Praktijk nog niet rijp voor transitie naar minder veen

De substraatketen werkt hard aan de transitie van minder veen naar alternatieve grondstoffen. De vraag vanuit de markt naar minder veen groeit, maar concreet erop anticiperen is voor de sector lastig. Veenreductie ligt nog nergens vast in wet- en regelgeving. Daarbij vraagt het telen in alternatieven om aanpassingen.

Praktijk+nog+niet+rijp+voor+transitie+naar+minder+veen
© Job Hiddink

Dat is de belangrijkste conclusie uit het symposium Veen in potgrond en zoektocht naar alternatieve substraten van woensdag 17 januari. De digitale bijeenkomst trok bijna vierhonderd kijkers.

Een coalitie van vijftien partners ondertekenden eind 2022 het convenant Milieu-impact potgrond en substraten. Het convenant bevat afspraken om te komen tot een versnelling van het gebruik van hernieuwbare grondstoffen, hergebruik van substraten en verantwoorde veenwinning.

Daarnaast is afgesproken dat richting de consument een voorlichtingscampagne komt over gebruikte grondstoffen en de milieu-impact van potgrond. ‘Het gaat om de reductie van de milieu-impact in de hele keten. Het is geen veenconvenant’, benadrukte Han de Groot, directeur van de Vereniging Potgrond- en Substraatfabrikanten Nederland (VPN) in het symposium. ‘Alle grondstoffen blijven hard nodig richting 2050.’
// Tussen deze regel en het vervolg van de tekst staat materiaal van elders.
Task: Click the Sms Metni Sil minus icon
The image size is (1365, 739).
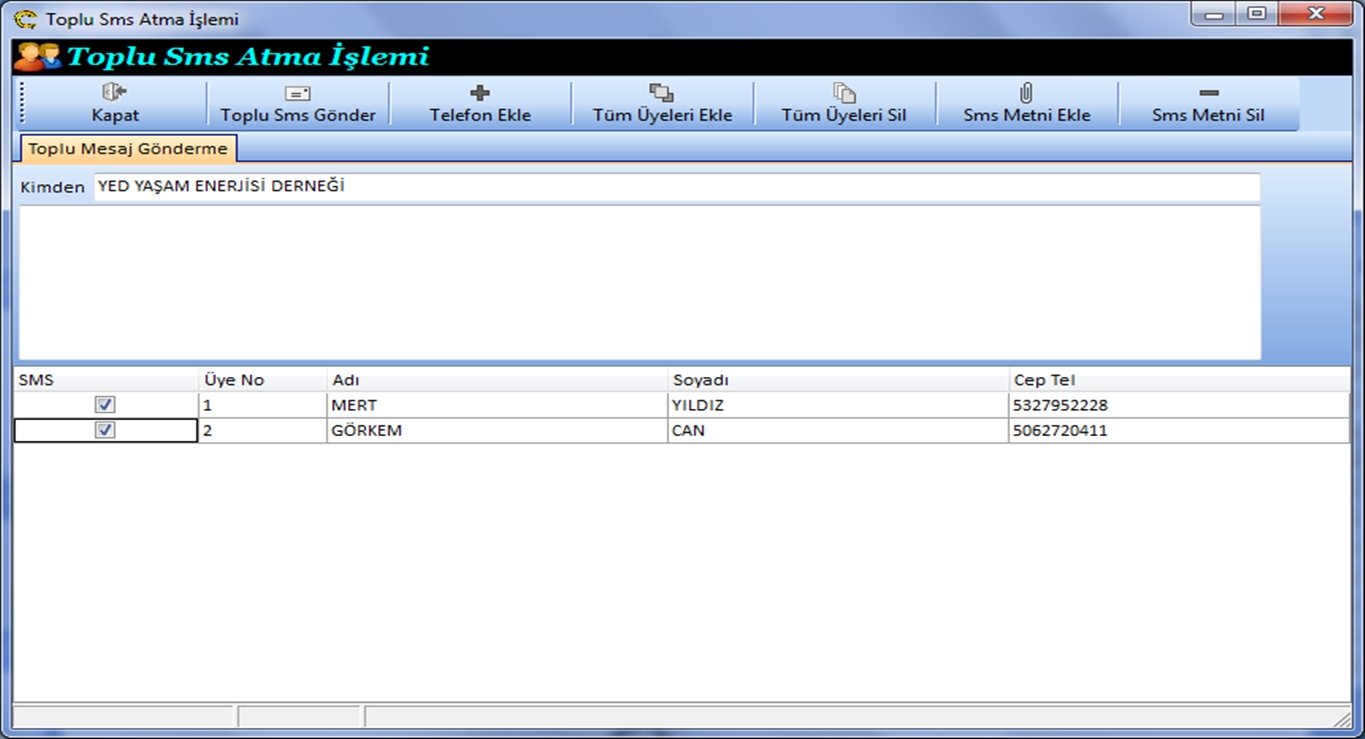Action: click(1208, 93)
In dat jaar verwacht de sector een verviervoudiging van de vraag naar substraat. Dat heeft onder meer te maken met de groeiende wereldbevolking en de vraag naar voedsel in 2050. Ook zal de vraag naar substraten aantrekken door de toenemende wens van vergroening van steden.


Substraatproductie

De substraatproductie in Nederland lag in 2022 op 8,2 miljoen kuub. Dat is 12 procent van het totale wereldvolume. Het grootste deel van de productie is bestemd voor de potplantenteelt: 29 procent. Van die 8,2 miljoen kuub bestaat 62 procent uit veen. Kokos levert een aandeel van 17 procent. Volgens De Groot is de grootste uitdaging in het convenant de opschaling van het gebruik van hernieuwbare grondstoffen.


In 2025 moet 35 procent van de potgrondproductie bestaan uit hernieuwbare grondstoffen. In 2030 moet dat 50 procent zijn en in 2050 zelfs 90 procent. In 2018 lag het percentage hernieuwbare grondstoffen op 26 procent, in 2022 op 28 procent. ‘Daar is dus nog een flinke slag te slaan. Het gaat om grote volumes’, benadrukt de VPN-directeur.
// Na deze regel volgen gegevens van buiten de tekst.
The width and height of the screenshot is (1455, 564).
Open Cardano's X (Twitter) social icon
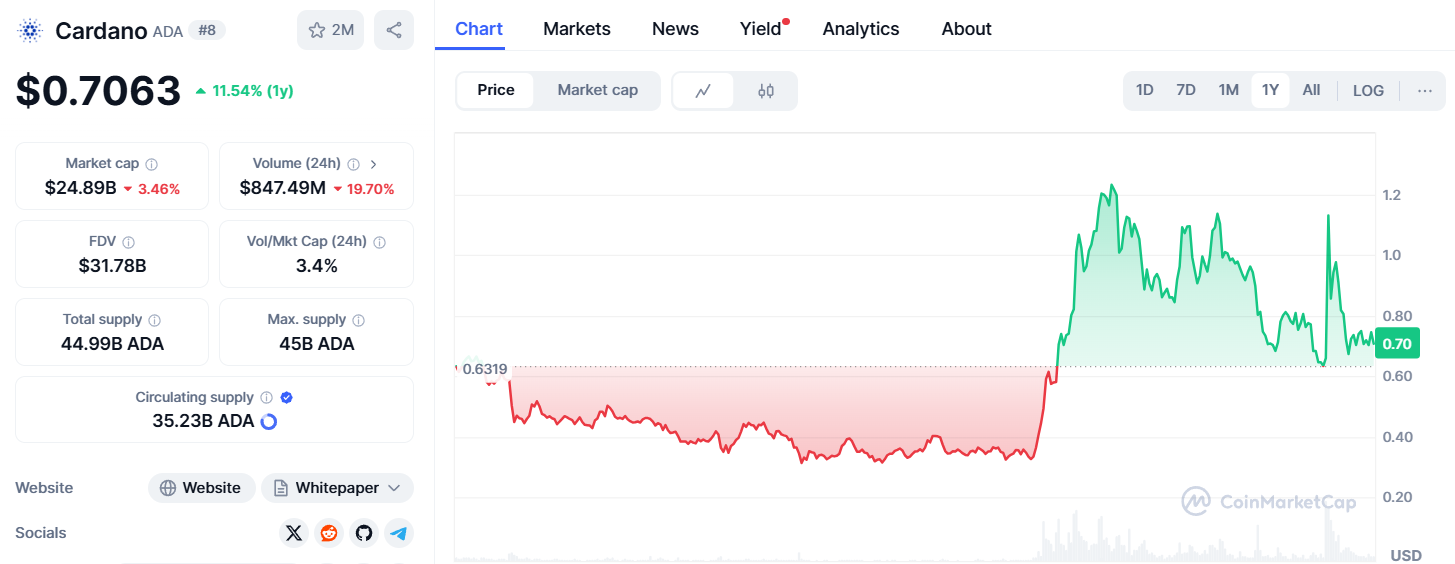tap(294, 533)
De Europese Unie heeft geen wetgeving voor veenreductie of -vervanging. In Nederland is er alleen het convenant. In het Verenigd Koninkrijk wordt gesproken over veenvrij in 2026, maar ook daar is nog geen officieel beleid. De Groot vindt dat de vraag naar (inter)nationale regelgeving vanuit de markt moet komen.
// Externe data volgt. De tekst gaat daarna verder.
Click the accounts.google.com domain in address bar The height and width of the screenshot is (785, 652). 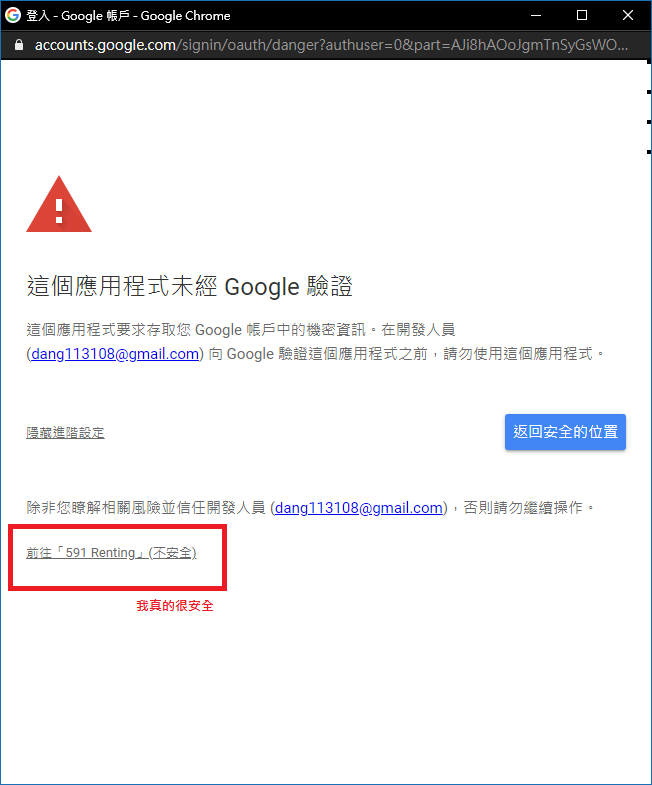pyautogui.click(x=105, y=45)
Volgens Lisa Bakker van Hamiplant groeit de vraag vanuit de handel naar minder veen- of veenvrije potgrond. ‘Vooral bouw- en supermarkten vragen naar het percentage veen in potgrond en naar duurzaamheidsdata’, zegt de duurzaamheidsmanager van het bedrijf dat heel Europa belevert van kamer- en tuinplanten. Belangrijke klanten voor Hamiplant zijn tuincentra, bouw- en supermarkten in vooral het Verenigd Koninkrijk en Duitsland.


Vraag vanuit tuincentra

Met name tuincentra in het Verenigd Koninkrijk vragen naar veenvrij substraat. Vanuit de groothandel is er nauwelijks interesse in veenvrij potgrond. Bakker noemt verder dat bouw- en supermarkten graag willen weten wat duurzaam is en wat niet. ‘Dat gaat niet alleen over de productie van veen. Ze willen bijvoorbeeld ook CO2-data.’ Hamiplant werkt met een team van dertien duurzame experts om klanten in te lichten. Ook heeft het bedrijf een substraatexpert in dienst.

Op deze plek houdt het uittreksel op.